This is not the post aboout the latest, cutting edge IT development of Korea. New York Times reports a man nicknamed the "antenna man", who has set up 85 satellite dishes in his rural house. 

You might wonder if this person is either an eccentric type trying to receive some signals from aliens in the outer space, or a TV maniac who just can't be satisfied with hundreds of Korean satellite TV channels -- but the story actually goes deeper than that. What started out as a man's hobby is now one of the best ways to serve the local community, which has many foreign wives suffering from homesickness. 

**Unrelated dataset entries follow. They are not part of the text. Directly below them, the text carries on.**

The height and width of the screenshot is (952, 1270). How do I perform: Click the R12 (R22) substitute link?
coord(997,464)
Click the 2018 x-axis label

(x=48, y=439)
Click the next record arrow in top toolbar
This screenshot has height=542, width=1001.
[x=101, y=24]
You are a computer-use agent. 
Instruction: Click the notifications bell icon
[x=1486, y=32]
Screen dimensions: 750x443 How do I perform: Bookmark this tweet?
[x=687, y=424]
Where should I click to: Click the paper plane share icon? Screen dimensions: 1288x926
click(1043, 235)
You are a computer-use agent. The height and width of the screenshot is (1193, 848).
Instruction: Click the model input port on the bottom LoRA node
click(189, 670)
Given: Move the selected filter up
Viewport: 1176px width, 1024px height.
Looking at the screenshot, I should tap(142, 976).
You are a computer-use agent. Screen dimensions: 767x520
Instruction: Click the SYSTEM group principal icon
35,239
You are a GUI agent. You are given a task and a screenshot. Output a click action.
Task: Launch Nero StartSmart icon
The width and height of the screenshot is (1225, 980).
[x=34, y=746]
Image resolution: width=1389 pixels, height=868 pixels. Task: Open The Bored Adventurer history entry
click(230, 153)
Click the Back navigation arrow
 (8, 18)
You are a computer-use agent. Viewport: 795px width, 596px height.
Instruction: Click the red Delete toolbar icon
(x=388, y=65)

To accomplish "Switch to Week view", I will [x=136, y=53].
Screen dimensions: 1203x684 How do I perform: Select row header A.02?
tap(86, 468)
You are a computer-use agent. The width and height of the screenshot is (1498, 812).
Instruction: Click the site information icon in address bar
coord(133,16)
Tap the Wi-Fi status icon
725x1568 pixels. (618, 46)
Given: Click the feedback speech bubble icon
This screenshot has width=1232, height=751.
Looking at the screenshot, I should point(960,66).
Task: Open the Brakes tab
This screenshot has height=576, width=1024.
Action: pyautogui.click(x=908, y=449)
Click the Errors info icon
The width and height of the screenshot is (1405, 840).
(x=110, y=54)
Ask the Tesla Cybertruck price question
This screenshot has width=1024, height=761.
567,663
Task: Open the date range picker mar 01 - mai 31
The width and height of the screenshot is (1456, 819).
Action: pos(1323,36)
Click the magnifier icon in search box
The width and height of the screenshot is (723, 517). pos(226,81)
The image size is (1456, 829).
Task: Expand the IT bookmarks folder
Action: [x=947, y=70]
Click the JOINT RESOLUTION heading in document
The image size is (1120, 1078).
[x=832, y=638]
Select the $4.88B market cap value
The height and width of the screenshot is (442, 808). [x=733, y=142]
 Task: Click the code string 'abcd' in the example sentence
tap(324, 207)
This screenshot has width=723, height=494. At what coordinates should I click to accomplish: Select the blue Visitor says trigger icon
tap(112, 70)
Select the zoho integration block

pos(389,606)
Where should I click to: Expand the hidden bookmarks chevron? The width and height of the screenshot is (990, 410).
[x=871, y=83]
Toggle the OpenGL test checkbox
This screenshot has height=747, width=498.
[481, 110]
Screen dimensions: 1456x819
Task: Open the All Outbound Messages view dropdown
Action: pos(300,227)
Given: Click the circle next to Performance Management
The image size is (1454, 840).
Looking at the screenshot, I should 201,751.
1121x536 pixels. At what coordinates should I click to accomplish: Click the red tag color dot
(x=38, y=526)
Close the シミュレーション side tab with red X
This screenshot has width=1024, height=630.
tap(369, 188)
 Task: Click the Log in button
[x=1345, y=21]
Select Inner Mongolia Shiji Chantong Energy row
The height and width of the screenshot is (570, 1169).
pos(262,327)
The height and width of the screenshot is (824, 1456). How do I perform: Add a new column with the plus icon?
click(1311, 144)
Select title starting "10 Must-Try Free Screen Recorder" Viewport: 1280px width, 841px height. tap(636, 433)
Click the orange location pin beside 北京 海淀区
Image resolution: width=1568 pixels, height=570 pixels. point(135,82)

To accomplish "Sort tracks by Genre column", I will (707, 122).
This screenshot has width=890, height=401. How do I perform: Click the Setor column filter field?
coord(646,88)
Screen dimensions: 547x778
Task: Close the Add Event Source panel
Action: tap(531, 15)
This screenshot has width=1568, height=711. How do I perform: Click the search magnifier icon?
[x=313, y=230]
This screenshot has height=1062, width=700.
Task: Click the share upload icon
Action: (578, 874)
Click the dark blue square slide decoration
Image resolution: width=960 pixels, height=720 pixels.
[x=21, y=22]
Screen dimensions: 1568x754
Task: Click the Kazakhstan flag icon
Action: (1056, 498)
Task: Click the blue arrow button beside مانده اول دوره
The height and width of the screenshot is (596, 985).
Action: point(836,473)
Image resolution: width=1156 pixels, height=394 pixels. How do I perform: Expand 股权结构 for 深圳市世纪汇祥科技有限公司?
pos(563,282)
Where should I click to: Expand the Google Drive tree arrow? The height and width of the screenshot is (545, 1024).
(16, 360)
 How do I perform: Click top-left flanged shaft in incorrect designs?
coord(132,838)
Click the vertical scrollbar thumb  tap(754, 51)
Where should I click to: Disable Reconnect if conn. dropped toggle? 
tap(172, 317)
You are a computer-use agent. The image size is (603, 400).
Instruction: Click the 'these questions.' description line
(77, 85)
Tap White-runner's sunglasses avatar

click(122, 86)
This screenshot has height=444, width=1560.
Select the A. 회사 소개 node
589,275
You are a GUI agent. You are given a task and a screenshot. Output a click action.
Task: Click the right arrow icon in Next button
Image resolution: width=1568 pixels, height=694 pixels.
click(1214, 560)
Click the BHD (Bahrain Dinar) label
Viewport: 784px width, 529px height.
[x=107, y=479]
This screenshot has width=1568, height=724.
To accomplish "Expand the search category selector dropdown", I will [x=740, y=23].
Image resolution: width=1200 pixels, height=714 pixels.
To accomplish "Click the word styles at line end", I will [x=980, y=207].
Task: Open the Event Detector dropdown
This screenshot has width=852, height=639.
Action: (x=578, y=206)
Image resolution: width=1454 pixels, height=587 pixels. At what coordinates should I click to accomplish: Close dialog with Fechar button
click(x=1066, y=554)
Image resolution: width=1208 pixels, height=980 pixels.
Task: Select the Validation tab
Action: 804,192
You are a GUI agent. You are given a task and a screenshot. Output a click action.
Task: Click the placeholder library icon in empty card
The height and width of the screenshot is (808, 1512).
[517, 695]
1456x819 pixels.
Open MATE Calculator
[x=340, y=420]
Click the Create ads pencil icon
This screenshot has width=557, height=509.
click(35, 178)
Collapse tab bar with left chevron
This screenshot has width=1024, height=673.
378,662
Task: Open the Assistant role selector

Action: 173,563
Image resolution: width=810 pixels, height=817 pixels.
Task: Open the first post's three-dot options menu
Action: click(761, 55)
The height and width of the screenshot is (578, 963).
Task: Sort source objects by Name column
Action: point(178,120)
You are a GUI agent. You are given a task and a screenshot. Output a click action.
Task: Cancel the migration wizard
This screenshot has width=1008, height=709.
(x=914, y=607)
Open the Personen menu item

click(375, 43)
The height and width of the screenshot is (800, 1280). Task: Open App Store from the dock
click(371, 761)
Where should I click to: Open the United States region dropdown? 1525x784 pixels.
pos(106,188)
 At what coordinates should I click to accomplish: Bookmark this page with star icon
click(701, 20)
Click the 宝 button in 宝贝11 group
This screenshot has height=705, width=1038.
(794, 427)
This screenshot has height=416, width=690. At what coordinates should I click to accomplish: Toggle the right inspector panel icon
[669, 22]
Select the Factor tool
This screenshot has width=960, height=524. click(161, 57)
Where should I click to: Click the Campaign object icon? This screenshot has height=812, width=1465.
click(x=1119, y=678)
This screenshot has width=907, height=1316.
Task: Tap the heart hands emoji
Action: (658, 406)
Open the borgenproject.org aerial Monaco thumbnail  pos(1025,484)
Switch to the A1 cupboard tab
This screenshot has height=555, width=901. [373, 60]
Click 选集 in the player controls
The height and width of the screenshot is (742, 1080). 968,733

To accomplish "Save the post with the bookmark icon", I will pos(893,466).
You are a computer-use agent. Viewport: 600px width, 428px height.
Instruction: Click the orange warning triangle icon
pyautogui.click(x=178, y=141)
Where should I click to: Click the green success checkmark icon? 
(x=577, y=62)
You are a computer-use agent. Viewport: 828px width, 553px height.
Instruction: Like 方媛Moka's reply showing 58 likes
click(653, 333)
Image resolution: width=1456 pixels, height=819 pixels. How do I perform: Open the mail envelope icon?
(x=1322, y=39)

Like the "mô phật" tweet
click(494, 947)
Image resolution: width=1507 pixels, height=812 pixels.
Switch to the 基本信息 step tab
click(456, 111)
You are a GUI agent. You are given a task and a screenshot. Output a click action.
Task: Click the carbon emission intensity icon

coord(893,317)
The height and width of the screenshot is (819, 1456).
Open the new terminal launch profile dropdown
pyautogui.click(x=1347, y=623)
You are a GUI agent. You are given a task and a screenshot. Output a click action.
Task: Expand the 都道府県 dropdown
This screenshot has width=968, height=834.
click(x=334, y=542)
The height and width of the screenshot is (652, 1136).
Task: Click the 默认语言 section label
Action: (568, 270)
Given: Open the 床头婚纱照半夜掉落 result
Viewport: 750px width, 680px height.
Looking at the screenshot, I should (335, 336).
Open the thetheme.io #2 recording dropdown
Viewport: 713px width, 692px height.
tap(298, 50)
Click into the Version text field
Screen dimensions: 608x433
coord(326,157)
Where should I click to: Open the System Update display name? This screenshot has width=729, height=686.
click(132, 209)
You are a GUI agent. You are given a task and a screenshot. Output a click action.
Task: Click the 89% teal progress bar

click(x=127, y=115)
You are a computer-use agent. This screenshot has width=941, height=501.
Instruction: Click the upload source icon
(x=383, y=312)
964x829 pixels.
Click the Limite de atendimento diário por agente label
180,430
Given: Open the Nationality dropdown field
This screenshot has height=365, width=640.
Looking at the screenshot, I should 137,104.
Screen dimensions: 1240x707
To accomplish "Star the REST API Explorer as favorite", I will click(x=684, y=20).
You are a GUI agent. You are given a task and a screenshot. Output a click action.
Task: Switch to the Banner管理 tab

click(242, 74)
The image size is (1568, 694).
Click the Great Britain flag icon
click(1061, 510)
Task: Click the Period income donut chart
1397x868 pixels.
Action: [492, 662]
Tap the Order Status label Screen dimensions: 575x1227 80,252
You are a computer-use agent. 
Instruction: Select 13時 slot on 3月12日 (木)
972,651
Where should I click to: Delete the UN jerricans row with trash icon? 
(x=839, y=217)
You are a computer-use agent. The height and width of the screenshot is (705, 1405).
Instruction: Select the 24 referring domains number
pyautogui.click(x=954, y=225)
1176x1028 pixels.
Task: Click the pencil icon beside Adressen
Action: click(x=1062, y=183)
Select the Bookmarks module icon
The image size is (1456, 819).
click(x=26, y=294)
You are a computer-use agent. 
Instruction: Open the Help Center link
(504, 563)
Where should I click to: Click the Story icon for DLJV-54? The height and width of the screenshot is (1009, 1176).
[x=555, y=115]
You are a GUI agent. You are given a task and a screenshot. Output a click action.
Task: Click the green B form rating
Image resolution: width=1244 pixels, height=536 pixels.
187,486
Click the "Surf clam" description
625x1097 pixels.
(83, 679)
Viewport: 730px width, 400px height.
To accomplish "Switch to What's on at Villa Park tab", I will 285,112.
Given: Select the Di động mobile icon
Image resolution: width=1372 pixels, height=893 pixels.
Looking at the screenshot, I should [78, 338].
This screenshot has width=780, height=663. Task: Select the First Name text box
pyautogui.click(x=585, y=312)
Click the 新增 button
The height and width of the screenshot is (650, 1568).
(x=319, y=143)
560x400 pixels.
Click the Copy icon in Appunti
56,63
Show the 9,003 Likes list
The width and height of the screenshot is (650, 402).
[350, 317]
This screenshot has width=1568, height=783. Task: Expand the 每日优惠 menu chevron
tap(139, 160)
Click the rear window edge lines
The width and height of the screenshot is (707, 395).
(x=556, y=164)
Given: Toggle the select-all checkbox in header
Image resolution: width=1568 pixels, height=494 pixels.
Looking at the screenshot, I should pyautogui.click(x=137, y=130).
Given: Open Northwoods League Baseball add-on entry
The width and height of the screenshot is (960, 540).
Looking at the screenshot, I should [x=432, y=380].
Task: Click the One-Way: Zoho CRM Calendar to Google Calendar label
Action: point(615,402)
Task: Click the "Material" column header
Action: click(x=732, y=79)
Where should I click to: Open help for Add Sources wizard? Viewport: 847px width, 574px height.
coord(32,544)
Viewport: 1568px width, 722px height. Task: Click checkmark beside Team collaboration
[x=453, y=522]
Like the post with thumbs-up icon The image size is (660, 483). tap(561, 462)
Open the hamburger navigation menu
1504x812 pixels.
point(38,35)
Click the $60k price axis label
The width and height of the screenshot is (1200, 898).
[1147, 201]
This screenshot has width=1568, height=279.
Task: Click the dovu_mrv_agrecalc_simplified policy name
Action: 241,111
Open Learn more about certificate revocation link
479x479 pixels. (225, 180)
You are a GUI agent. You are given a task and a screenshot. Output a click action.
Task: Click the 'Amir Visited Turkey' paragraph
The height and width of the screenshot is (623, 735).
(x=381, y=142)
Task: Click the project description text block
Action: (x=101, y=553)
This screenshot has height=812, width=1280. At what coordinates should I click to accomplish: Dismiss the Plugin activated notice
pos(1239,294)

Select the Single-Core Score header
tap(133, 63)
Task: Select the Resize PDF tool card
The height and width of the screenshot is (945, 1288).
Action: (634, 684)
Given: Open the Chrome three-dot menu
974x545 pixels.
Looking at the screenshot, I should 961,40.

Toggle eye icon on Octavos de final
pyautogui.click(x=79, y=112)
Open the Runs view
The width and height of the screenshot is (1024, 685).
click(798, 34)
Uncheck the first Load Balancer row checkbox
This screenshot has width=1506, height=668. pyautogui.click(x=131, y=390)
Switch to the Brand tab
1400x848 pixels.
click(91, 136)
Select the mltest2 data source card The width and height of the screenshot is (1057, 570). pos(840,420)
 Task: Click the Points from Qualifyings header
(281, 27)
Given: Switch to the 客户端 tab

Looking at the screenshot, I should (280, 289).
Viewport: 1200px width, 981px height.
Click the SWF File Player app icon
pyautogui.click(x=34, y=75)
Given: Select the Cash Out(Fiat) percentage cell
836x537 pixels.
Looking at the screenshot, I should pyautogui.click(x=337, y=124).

In South Korea, which had once prided itself on being a homogeneous society, 4 out of 10 women who married in rural communities last year were foreign born. In Yeongju alone, the number of foreign wives increased by 28 percent in the past year and a half, to 250, half of them from Vietnam.
“These women have a hard time fitting in. The local governments, and the husbands, often focus only on making them ‘Korean,’ teaching them the Korean language and computer skills,” said Mr. Lee, 39, who has never married. “They don’t quite understand how isolated these women feel.”

When Mr. Lee, who lives with his 80-year-old mother and 97-year-old grandfather, is not toying with his satellite equipment, he tends his pepper and sesame fields or makes the rounds of nearby villages to see if the foreign brides are having any problems with their television reception.